To identify genes induced by transient forebrain ischemia, we used the mRNA differential display technique in the four-vessel occlusion model in rats. Some genes were identified as candidates that encode ischemia- responsive protein, and one of them was cloned as ischemia-responsive protein 94 kDa (irp94) from the rat hippocampal cDNA library. Sequence analysis suggested that rat irp94 was a transcriptional variant or a homologue of mouse apg-2 and human heat shock protein (hsp) 70RY and a member of the HSP110 family, because IRP94 was >90% identical to APG-2 and HSP70RY and ~60% identical to the other members of the HSP110 family.
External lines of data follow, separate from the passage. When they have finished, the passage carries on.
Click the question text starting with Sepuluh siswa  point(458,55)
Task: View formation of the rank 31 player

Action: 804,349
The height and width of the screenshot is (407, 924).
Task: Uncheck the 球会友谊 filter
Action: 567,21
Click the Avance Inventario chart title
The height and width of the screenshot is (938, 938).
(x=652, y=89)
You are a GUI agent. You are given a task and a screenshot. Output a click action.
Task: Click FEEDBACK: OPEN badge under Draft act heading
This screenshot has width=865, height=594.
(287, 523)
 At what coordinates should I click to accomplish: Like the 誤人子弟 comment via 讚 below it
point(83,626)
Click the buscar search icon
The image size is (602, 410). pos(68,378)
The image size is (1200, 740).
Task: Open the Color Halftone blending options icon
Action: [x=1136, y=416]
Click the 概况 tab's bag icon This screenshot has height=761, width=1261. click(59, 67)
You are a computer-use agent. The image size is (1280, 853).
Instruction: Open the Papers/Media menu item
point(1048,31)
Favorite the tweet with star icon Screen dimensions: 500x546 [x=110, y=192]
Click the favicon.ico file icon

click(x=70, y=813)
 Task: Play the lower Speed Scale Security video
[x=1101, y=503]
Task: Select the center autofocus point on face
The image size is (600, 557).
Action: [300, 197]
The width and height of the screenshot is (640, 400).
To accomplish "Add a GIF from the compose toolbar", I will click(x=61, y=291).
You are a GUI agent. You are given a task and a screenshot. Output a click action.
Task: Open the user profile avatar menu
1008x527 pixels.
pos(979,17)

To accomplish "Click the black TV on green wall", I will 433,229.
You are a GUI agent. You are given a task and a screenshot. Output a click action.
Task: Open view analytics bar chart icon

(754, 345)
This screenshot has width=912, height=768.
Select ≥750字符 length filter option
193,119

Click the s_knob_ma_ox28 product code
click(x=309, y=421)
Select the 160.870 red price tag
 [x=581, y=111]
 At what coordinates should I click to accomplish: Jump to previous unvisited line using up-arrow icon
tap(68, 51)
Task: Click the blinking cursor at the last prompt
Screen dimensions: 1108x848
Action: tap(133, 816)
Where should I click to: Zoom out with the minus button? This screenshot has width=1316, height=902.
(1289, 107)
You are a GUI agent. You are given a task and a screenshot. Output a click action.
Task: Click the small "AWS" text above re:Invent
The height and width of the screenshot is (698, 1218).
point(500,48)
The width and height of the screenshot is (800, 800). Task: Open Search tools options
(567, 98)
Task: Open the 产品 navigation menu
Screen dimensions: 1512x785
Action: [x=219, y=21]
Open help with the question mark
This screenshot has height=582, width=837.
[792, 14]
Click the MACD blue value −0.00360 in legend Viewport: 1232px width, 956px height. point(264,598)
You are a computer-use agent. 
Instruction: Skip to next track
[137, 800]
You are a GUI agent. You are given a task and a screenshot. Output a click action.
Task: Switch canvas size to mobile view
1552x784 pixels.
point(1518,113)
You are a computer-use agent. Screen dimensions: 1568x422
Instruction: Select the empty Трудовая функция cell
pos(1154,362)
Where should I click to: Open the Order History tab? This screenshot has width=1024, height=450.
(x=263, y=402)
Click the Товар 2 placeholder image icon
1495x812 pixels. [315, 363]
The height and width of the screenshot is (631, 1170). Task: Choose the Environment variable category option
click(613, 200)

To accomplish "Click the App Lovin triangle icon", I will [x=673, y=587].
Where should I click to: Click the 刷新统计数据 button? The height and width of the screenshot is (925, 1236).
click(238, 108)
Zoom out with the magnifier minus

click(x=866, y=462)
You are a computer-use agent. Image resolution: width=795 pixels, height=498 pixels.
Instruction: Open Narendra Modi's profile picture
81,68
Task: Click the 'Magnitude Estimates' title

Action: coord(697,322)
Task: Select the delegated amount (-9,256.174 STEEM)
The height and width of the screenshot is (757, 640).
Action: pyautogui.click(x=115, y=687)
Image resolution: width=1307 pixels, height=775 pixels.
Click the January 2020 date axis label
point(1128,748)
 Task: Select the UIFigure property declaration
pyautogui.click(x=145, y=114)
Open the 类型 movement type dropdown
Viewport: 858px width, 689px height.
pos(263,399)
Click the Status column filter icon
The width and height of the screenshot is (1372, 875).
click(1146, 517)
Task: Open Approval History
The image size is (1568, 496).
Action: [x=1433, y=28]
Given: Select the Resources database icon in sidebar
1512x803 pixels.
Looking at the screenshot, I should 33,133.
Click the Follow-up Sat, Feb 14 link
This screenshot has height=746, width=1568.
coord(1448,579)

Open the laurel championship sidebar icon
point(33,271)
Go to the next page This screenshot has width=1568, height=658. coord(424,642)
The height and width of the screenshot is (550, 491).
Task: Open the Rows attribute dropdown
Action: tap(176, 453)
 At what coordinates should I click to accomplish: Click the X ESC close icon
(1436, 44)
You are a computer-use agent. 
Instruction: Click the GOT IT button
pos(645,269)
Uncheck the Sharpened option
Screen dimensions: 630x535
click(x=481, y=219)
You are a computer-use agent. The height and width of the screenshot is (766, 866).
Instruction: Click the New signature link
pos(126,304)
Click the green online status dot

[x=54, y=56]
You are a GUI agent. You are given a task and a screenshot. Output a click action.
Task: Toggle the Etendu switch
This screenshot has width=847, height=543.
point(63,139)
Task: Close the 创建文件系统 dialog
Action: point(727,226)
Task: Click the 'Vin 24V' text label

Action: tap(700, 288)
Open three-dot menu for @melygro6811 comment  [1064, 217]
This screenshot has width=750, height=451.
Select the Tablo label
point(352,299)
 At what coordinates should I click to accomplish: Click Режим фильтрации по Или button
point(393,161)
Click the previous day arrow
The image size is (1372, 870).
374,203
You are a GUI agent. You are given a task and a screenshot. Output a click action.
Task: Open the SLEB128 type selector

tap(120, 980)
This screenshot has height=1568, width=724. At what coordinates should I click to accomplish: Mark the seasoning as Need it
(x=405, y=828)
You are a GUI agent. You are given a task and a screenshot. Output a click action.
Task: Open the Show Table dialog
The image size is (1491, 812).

Although irp94 mRNA was constitutively expressed in the normal hippocampus, it was clearly enhanced 4-24 h after ischemia for 10 (1.9-fold increase) and 15 min (3.4- fold increase). These changes mainly occurred in neuronal cells, as judged by the localization of irp94 mRNA using in situ hybridization histochemistry. On the other hand, hyperthermic stress did not enhance irp94 mRNA expression, suggesting that irp94 expression was enhanced under ischemic stress and not related to the heat shock signaling mechanism. Our study suggested that irp94, a novel member of the HSP110 family, might play an important role in the environment altering neuronal functions, especially after transient forebrain ischemia.